2. Repeat until nothing changes (i.e. until it closes) For each input setting:
- 2a. Chose two blocks, B1 and B2.
- 2b. Split B1 into two blocks consisting of those states with and without a transition from B2.
- 2c. Discard any empty blocks.
3. The final blocks are the new states.

Alternative algorithm: start with one partition per state and repeatedly conglomerate. Recent algorithms use a mixture of the two approaches.

One future use of this sort of procedure might be generate an instruction set simulator for a processor from its full RTL RTL implementation. This sort of de-pipelining would give a non-cycle accurate, higher-level model that runs much faster in simulation.

Automated Stimulus Generation

Simulations and test programs require stimulus. This is a sequence of input signals, including clock and reset, that exercise the design.

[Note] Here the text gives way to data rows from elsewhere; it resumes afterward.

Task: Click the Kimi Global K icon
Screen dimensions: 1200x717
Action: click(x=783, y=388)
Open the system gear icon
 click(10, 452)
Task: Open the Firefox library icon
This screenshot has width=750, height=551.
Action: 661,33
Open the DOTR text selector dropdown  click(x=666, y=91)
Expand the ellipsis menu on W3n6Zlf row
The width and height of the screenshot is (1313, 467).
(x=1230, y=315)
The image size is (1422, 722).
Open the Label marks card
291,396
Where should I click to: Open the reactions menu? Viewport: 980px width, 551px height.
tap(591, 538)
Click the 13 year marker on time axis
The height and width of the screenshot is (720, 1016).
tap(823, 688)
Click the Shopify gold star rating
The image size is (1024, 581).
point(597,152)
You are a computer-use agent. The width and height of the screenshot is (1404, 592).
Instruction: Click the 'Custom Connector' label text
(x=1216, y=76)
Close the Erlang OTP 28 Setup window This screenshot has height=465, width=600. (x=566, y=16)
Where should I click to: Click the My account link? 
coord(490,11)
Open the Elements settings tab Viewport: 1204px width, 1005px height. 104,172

Given that formal specifications for many of the input port protocols might exist, one can consider automatic generation of the stimulus, from random sources, within the envelope defined by the formal specification. Several commercial products do this, including Verisity's Specman Elite, Synopsys Vera.

Here is an example of some code in Specman's own language, called 'e', that defines a frame format used in networking. Testing will be inside envelope defined by keep statement.

struct frame {
  llc: LLCHeader;
  destAddr: uint (bits:48);
  srcAddr: uint (bits:48);
  size: int;  
  payload: list of byte;           
  keep payload.size() in [0..size];  };

Sequences of bits that conform to the frame structure are accepted at an input port of the design under test.

An heirarchy of specifications and constraints is supported. One can compose and extend one specification to reduce its possible behaviours:

  extend frame { keep size == 0;  };

Conclusion

ABD today is often focussed on saftey and liveness properties of systems and formal specifications of the protocols at the ports of a system. However, there are many other useful properties we might want to ensure or reason about, such as those involving counting and/or data conservation. These are less-well embodied in contemporary tools.

Formal methods are taking over from simulation, with the percentage of bugs being found by formal methods growing. However, there is a lack of formal design entry. Low-level languages such as Verilog do not seamlessly mix with automatic synthesis from formal specification and so double-entry of designs is common.